> [Work required]
Reproduce every line that appears below, precisely and completely.

> [Information supplied]
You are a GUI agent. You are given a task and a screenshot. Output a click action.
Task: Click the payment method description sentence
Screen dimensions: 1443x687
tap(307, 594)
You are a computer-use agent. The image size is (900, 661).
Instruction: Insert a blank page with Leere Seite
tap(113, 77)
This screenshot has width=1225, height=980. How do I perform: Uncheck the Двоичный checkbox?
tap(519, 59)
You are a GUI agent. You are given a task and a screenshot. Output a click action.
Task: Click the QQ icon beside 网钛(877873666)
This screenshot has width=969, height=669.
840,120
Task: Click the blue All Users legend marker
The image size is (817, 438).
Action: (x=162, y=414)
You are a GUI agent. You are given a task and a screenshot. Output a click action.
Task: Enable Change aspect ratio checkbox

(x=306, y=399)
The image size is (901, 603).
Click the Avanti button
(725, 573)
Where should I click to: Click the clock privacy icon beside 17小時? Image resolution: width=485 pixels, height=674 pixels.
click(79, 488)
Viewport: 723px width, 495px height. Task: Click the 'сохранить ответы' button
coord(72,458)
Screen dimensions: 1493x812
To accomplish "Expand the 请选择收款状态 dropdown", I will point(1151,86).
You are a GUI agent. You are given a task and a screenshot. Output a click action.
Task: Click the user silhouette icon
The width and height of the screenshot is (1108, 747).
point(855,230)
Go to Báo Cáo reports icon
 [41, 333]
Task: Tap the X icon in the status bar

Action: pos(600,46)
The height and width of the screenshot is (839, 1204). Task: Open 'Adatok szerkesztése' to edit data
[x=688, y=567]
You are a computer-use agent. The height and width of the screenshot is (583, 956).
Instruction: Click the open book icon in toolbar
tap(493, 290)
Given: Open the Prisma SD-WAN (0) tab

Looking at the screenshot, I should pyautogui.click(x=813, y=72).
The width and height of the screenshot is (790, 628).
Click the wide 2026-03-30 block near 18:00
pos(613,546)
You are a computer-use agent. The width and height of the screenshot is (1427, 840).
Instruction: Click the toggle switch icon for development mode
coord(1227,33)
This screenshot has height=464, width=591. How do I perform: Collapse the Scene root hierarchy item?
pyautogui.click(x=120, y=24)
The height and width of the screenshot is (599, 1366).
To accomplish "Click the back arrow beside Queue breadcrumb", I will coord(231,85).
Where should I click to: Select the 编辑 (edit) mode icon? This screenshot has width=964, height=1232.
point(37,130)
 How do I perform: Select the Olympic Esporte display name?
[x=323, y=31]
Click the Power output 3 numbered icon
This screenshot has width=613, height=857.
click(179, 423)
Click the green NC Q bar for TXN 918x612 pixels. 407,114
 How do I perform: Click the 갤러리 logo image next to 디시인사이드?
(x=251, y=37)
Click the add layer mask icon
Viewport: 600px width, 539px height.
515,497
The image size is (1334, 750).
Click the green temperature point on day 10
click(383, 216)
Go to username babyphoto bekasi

> [Written answer]
You are a GUI agent. You are given a task and a screenshot. Output a click action.
Task: Click the payment method description sentence
Screen dimensions: 1443x687
tap(307, 594)
You are a computer-use agent. The image size is (900, 661).
Instruction: Insert a blank page with Leere Seite
tap(113, 77)
This screenshot has width=1225, height=980. How do I perform: Uncheck the Двоичный checkbox?
tap(519, 59)
You are a GUI agent. You are given a task and a screenshot. Output a click action.
Task: Click the QQ icon beside 网钛(877873666)
This screenshot has width=969, height=669.
840,120
Task: Click the blue All Users legend marker
The image size is (817, 438).
Action: (x=162, y=414)
You are a GUI agent. You are given a task and a screenshot. Output a click action.
Task: Enable Change aspect ratio checkbox

(x=306, y=399)
The image size is (901, 603).
Click the Avanti button
(725, 573)
Where should I click to: Click the clock privacy icon beside 17小時? Image resolution: width=485 pixels, height=674 pixels.
click(79, 488)
Viewport: 723px width, 495px height. Task: Click the 'сохранить ответы' button
coord(72,458)
Screen dimensions: 1493x812
To accomplish "Expand the 请选择收款状态 dropdown", I will point(1151,86).
You are a GUI agent. You are given a task and a screenshot. Output a click action.
Task: Click the user silhouette icon
The width and height of the screenshot is (1108, 747).
point(855,230)
Go to Báo Cáo reports icon
 [41, 333]
Task: Tap the X icon in the status bar

Action: pos(600,46)
The height and width of the screenshot is (839, 1204). Task: Open 'Adatok szerkesztése' to edit data
[x=688, y=567]
You are a computer-use agent. The height and width of the screenshot is (583, 956).
Instruction: Click the open book icon in toolbar
tap(493, 290)
Given: Open the Prisma SD-WAN (0) tab

Looking at the screenshot, I should pyautogui.click(x=813, y=72).
The width and height of the screenshot is (790, 628).
Click the wide 2026-03-30 block near 18:00
pos(613,546)
You are a computer-use agent. The width and height of the screenshot is (1427, 840).
Instruction: Click the toggle switch icon for development mode
coord(1227,33)
This screenshot has height=464, width=591. How do I perform: Collapse the Scene root hierarchy item?
pyautogui.click(x=120, y=24)
The height and width of the screenshot is (599, 1366).
To accomplish "Click the back arrow beside Queue breadcrumb", I will coord(231,85).
Where should I click to: Select the 编辑 (edit) mode icon? This screenshot has width=964, height=1232.
point(37,130)
 How do I perform: Select the Olympic Esporte display name?
[x=323, y=31]
Click the Power output 3 numbered icon
This screenshot has width=613, height=857.
click(179, 423)
Click the green NC Q bar for TXN 918x612 pixels. 407,114
 How do I perform: Click the 갤러리 logo image next to 디시인사이드?
(x=251, y=37)
Click the add layer mask icon
Viewport: 600px width, 539px height.
515,497
The image size is (1334, 750).
Click the green temperature point on day 10
click(383, 216)
Go to username babyphoto bekasi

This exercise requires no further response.